I have a file with approximately 1000 lines. I want to check that the file contains, for example, 100 lines.
Something like whats given below is ugly. And even if I create a function I have to call it 100 times.
I may need to look through multiple files at times.
Is there a "cleaner" way to do this ?
x=$(grep "now is the time" 1000linefile.txt)
if [ -z $x ]
then
echo "now is the time not found"
fi
y=$(grep "for all good men" 1000linefile.txt)
if [ -z $y ]
then
echo "for all good men not found"
fi
Thanks !!! AND HAPPY FRIEDAY
---------- Post updated at 11:15 AM ---------- Previous update was at 10:48 AM ----------
Well I guess I answered my own question .. once I though about it.

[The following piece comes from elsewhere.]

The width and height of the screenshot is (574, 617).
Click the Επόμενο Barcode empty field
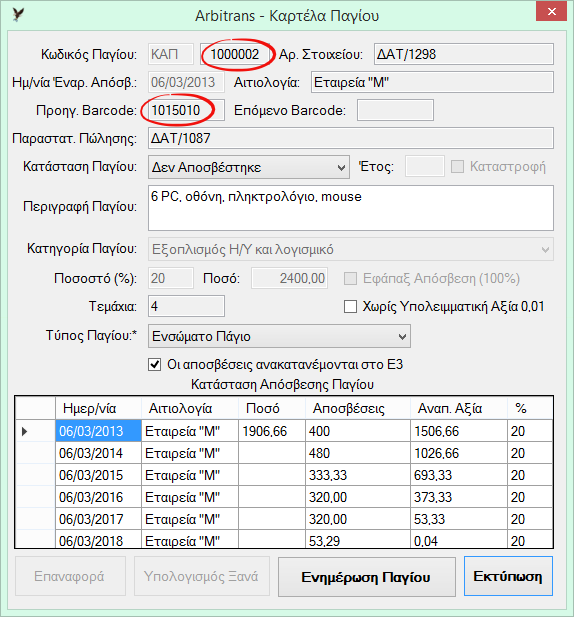click(x=395, y=110)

If *.txt contains the 1000 line file(s) and linestocheckfile contains the 100 lines that I want to be sure is in the large file.
for x in `ls *.txt`
do
while read line
do
z=$(grep "$line" $x)
if [ -z "$z" ]
then
echo "$line is missing from $x"
fi
done < linestocheckfile
done
if $(grep -q "now is the time" 1000linefile.txt)
then
echo "It's a HIT"
else
echo "Missed"
fi
The extra benefit is that the -q flag will cause the grep to exit immediately that it has matched, so if you have a properly large file (more than just a few disk blocks), it won't have to read it all if it finds a match, saving you IO time.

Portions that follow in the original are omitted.